Shade in Indiana may be fine, if you don't have SHB. Shade in SC is a hive killer. The SHB love it and will destroy a hive quickly.

That is a perfect example of why we need your location in your profile to be able to help. Beekeeping is VERY location specific.

You only need a few feet clearance on each side and behind the hive. You need several feet to the front of the hive, as 1shot said. If they don't accidentally bump into you when taking off and landing, you will likely be fine most times. Like he said, skunks, queenlessness, other maladies can make them mean at times.

The sawmill or any motor running near them for an extended time may rile them. I would keep them as far away from it as feasible.


----------



## alleyyooper (Apr 22, 2005)

I'm in Michigan and keep my bees in full sun as much as possible. They seem to be less cranky than the ones I have had in part afternoon shade.
I mow in front of my hoives and run the weed whacker and have no problems with them.

I space the hives a hive cover wide and a tiny bit more side to side.

 Al


----------



## tom j (Apr 3, 2009)

my wife says if I want they can be put next to the frount or back door ,, they keep her sister away now , about 45 feet from the house ,, if closer no way would she come ,, but thats us .. have them were they are so kids cann't see them ..


----------

TASKS AND EXERCISES
• A. In the beekeeping thread, how does the poster from Michigan keep the bees?
• B. Write out the beekeeping thread again, beginning at the words that have "You only need" and stopping after "mean at times.", and rename "hive" to "colony" everywhere in that part.
The listing that comes next is separate material and has nothing to do with the beekeeping thread.

PROVIDED MATERIAL

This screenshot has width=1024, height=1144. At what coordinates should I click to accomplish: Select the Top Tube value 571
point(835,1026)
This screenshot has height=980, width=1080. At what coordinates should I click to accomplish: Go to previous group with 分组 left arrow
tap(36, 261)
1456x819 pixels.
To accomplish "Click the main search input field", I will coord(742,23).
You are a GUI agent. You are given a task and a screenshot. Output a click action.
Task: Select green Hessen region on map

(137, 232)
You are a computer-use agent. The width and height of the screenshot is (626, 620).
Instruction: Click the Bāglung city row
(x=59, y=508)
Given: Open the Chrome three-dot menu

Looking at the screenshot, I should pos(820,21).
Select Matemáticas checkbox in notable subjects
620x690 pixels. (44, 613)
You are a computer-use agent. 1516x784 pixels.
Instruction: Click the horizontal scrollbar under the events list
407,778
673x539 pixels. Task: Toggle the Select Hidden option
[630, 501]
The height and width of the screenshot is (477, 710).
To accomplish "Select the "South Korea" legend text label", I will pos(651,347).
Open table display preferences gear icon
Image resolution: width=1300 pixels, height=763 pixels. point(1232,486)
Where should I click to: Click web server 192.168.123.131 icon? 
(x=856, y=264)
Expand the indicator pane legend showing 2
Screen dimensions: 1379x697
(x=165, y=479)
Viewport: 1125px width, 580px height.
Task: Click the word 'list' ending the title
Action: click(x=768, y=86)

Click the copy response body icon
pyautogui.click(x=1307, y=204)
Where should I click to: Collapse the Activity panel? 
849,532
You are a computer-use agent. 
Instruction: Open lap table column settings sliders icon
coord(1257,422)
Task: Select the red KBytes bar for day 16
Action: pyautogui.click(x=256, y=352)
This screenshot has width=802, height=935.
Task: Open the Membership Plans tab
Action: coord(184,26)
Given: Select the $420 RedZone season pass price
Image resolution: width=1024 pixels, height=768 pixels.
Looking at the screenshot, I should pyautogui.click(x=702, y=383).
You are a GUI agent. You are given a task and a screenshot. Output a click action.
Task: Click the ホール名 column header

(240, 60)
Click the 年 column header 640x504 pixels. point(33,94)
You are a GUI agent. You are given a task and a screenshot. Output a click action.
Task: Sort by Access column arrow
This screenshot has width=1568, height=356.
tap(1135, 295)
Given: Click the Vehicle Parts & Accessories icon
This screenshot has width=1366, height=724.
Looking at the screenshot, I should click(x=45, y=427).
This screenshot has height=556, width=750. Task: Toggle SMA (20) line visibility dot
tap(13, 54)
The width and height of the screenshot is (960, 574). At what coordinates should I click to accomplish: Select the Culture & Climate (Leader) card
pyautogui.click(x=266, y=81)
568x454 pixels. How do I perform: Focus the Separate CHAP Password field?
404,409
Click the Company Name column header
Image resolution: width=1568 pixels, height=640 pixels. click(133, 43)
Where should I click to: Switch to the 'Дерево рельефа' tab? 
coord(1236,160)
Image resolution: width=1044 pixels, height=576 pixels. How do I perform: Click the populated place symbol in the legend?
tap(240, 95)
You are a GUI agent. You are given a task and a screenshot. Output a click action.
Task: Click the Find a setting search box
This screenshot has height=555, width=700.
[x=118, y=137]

SOLUTIONS TO THE TASKS
• A. In full sun as much as possible.

• B.
You only need a few feet clearance on each side and behind the colony. You need several feet to the front of the colony, as 1shot said. If they don't accidentally bump into you when taking off and landing, you will likely be fine most times. Like he said, skunks, queenlessness, other maladies can make them mean at times.